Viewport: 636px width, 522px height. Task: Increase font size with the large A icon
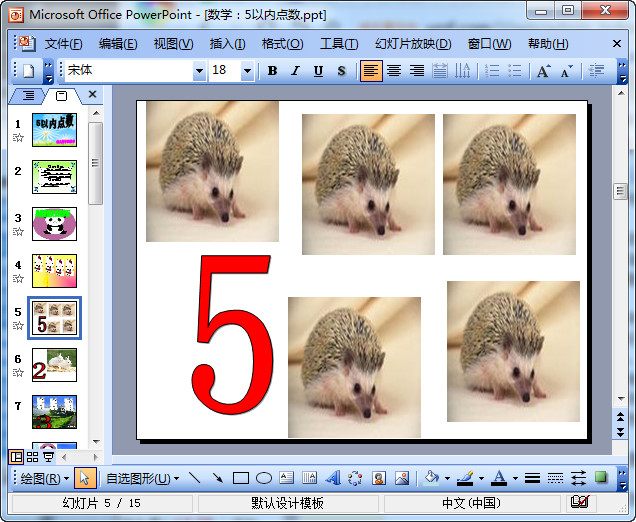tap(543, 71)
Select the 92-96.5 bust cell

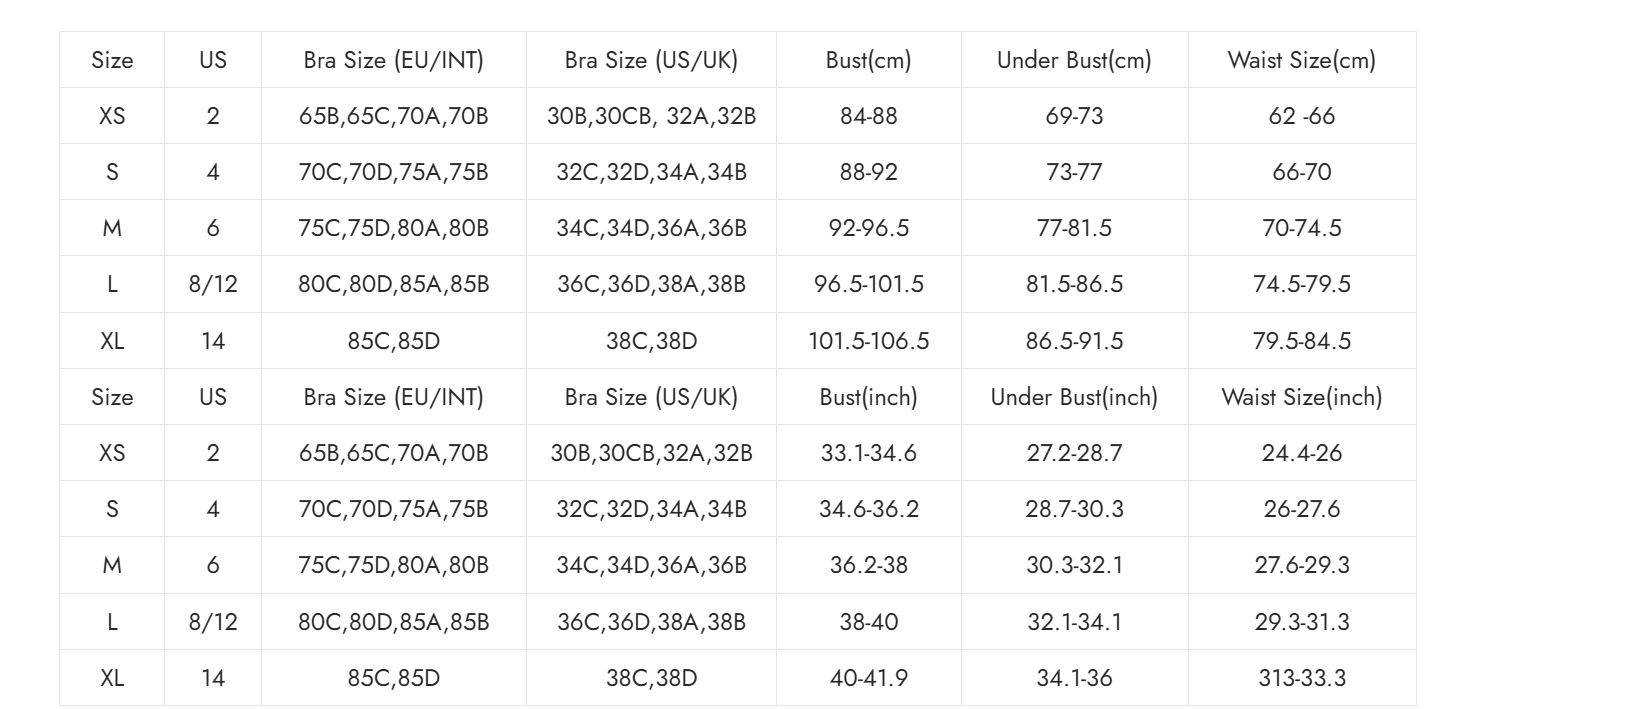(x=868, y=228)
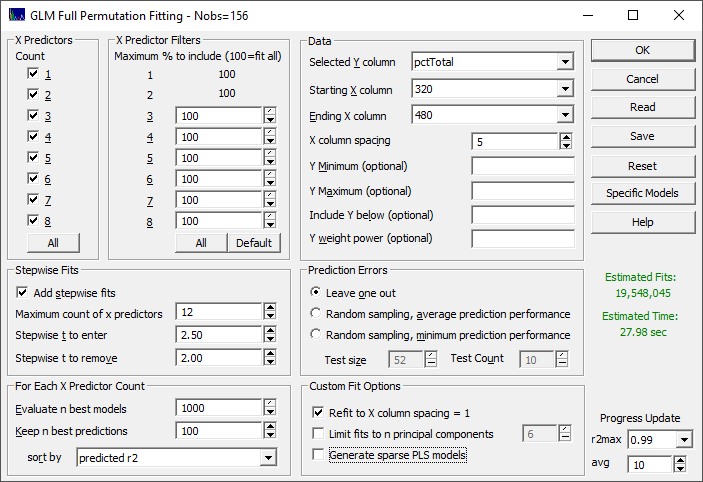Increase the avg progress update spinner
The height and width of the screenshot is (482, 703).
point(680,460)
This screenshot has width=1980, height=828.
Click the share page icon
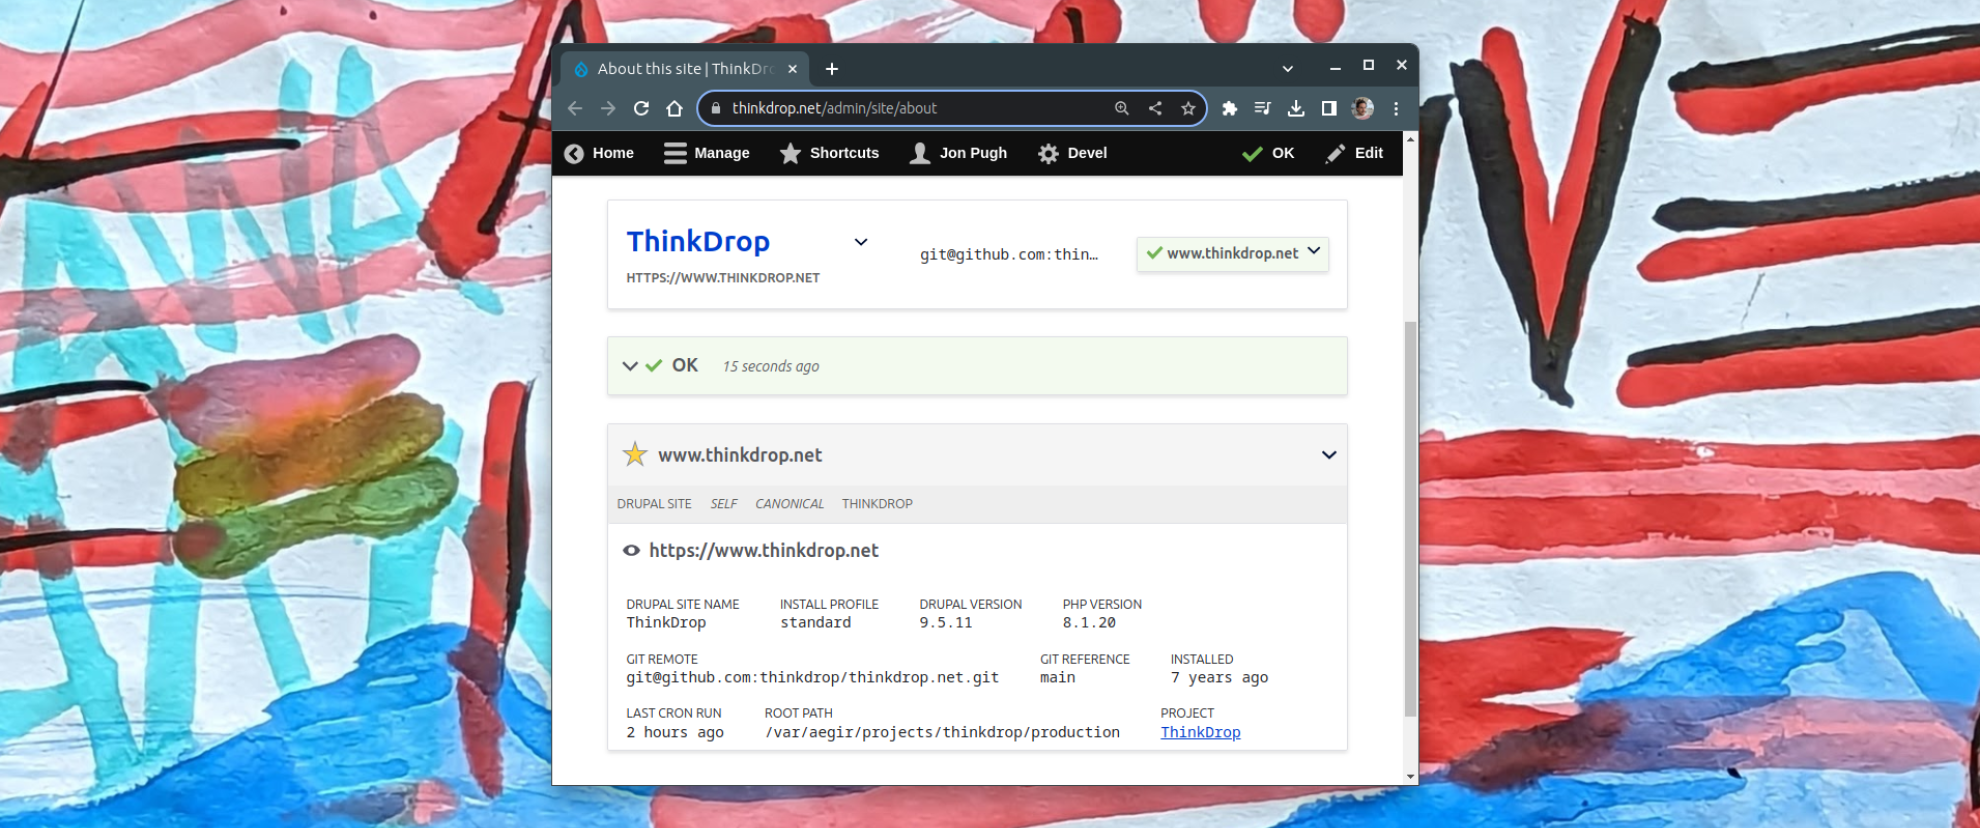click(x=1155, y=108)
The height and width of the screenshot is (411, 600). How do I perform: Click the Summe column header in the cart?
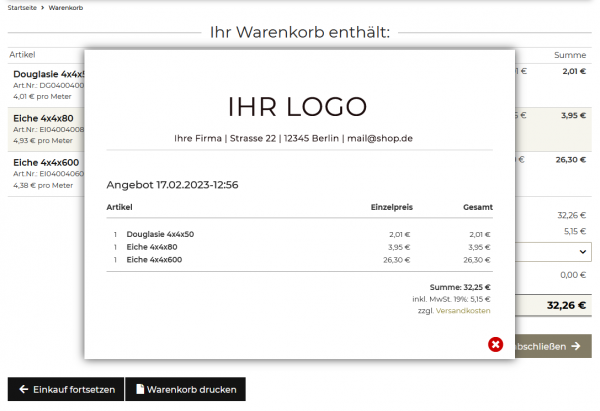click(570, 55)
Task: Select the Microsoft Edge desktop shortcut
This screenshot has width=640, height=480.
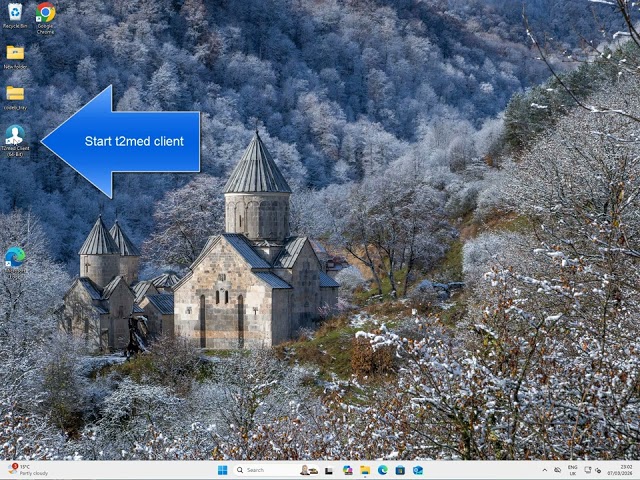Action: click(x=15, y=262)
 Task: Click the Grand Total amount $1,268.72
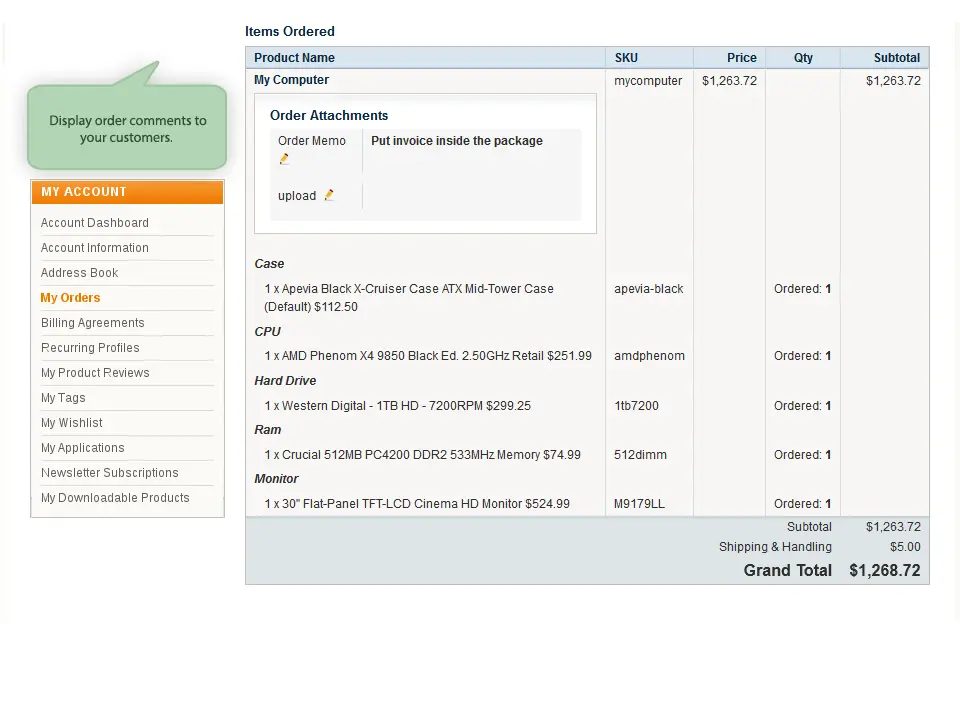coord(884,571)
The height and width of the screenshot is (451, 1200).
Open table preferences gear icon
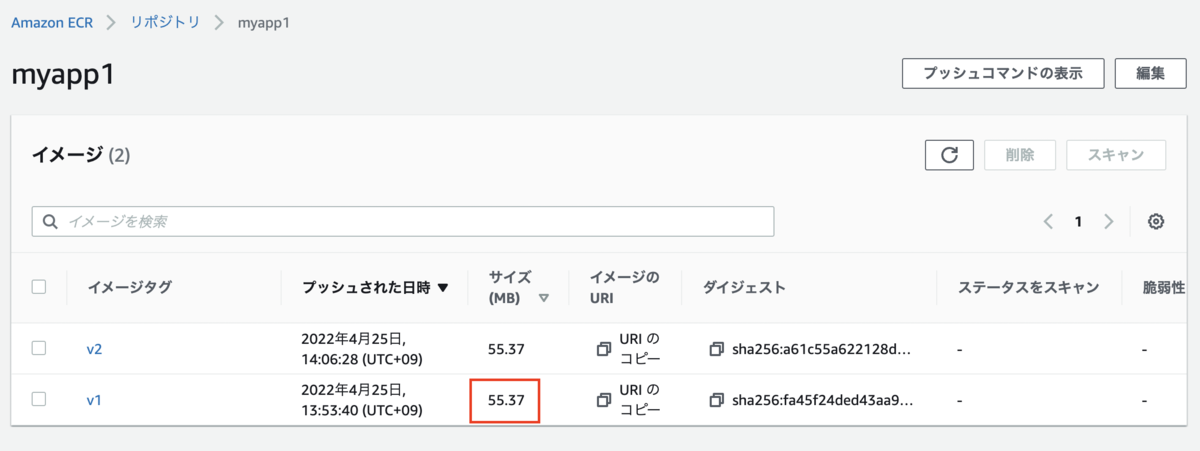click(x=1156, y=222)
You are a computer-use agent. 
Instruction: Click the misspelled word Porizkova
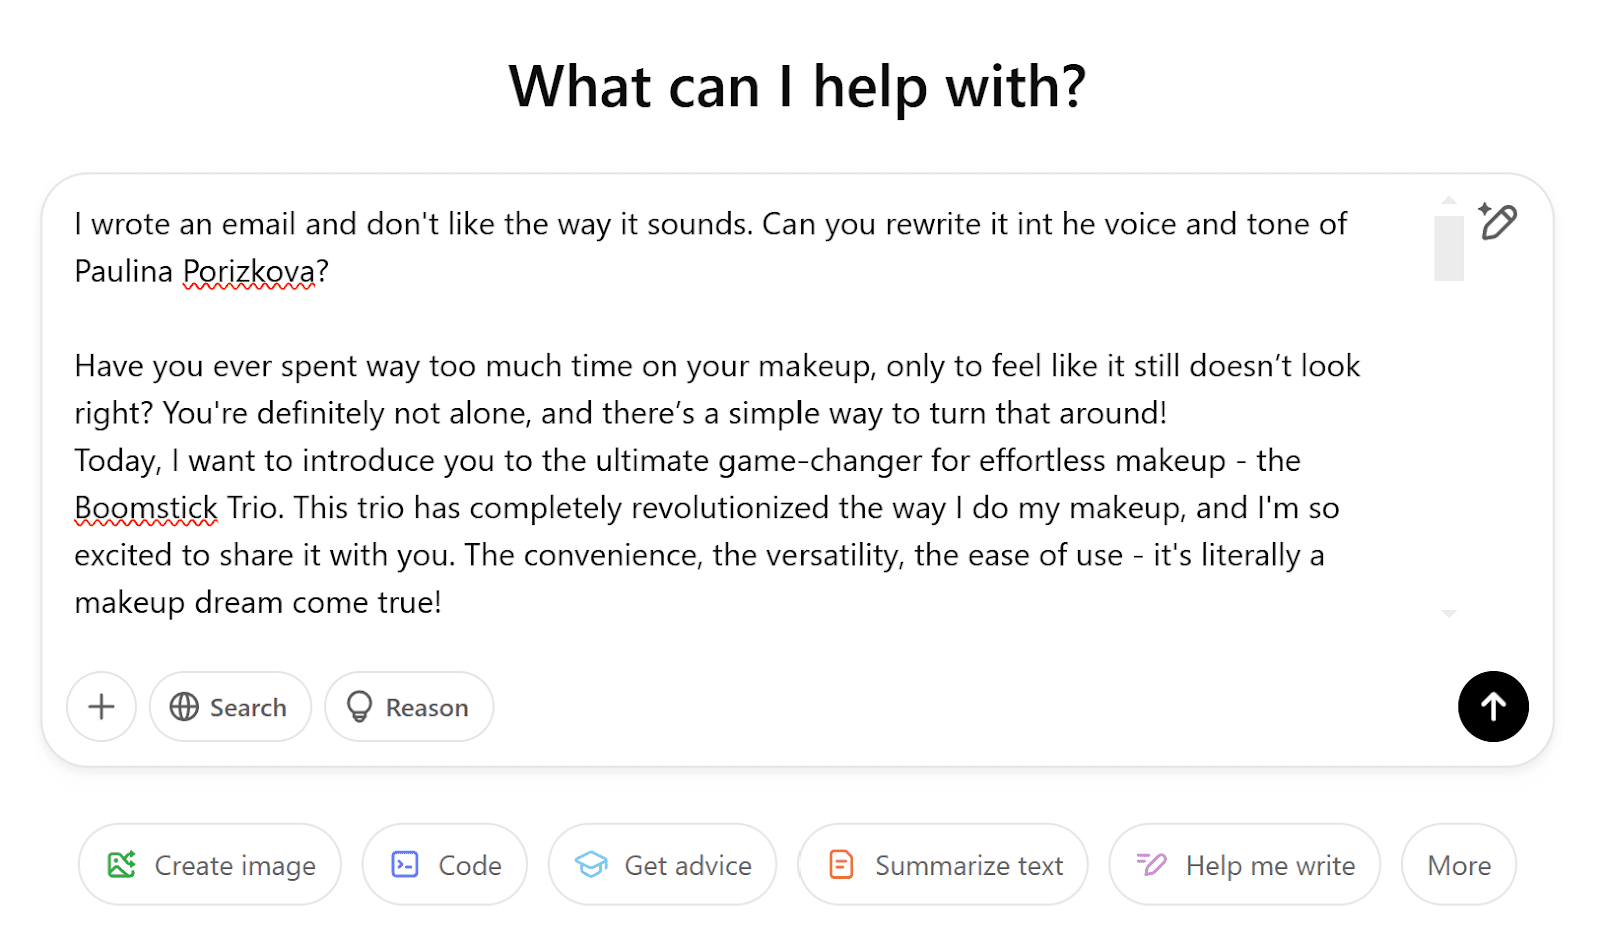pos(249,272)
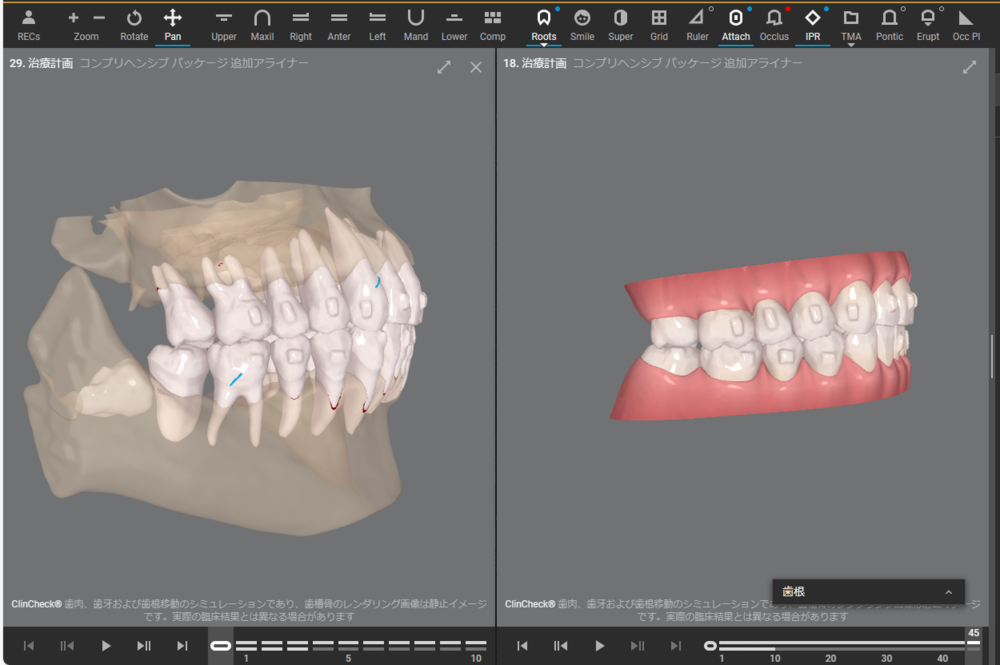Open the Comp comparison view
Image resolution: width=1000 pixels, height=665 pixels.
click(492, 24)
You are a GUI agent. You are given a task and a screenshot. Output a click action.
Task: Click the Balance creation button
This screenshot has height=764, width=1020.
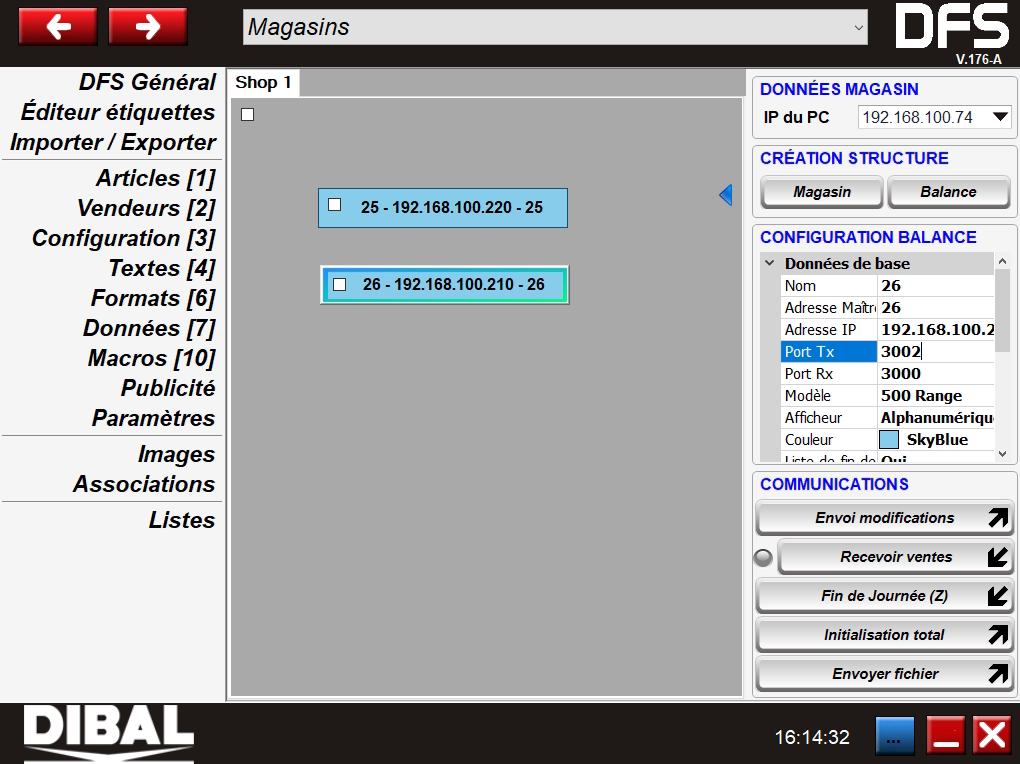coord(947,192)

* Exercise requirements *
Bring together every line in the entries that holds the string "agent".

* Written answer *
You are a computer-use agent. 
You are a GUI agent. You are given a task and a screenshot. Output a click action.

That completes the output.